So I'm a little bit unfair to Kubernetes because I wanted to make fun of it and ignore it,
but then I started seeing it in every company that I deal with in one form or another. So yes,
I can still sit here and shake my fist at the tide, but it's turned into old man
yells at cloud, which I'm thrilled to embrace, but everyone's using it. So EKS is approaching
the five-year mark since it was initially launched. What is EKS other than Amazon's
flavor of Kubernetes?
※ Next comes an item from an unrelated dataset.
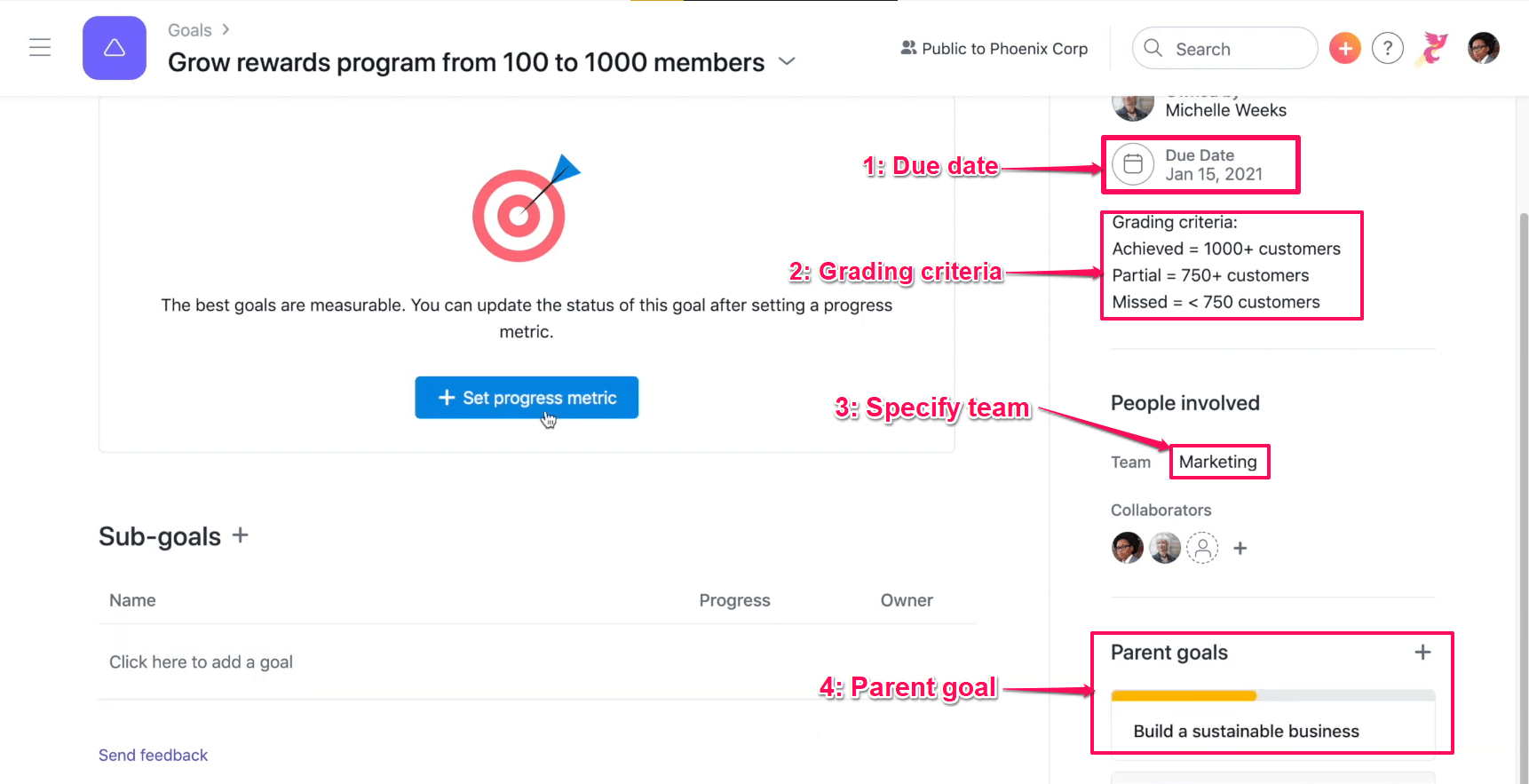Open the Send feedback link
The width and height of the screenshot is (1529, 784).
[153, 755]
You know, the best way I can define EKS is EKS is just Kubernetes, not Amazon's version of Kubernetes.
It's just Kubernetes that we get from the community and offer it to customers to make it easier for them to consume.
So EKS, I've been with EKS from the very beginning when we thought about offering a managed Kubernetes service in 2017.
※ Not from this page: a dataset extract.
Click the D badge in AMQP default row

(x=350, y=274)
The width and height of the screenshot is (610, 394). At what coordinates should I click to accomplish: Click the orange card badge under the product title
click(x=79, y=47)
And at that point, the goal was to bring Kubernetes
to enterprise customers.
So we have many customers telling us
that they'd want us to make their life easier
by offering a managed version of Kubernetes
that they've actually beginning to adopt
at that time period, right?
So my goal was to figure out
what does that service look like
and which customer base
should we target the service towards.
Kelsey Hightower has a fantastic learning tool
out there in a GitHub repo
called Kubernetes the hard way,
where he talks you through
building the entire thing start to finish.
I wound up forking it
and doing that on top of AWS.
And you can find that at
kubernetesthemuchharderway.com.
And that was fun. And I went through the process and my response at the end was,
why on earth would anyone ever do this more than once? And we got that sorted out, but now it's,
customers aren't really running these things from scratch. It's like the Linux from scratch project,
great learning tool, probably don't run this in production in the
same way that you might otherwise, because there are better ways to solve for the problems that
you will have to solve yourself when you're building these things from scratch.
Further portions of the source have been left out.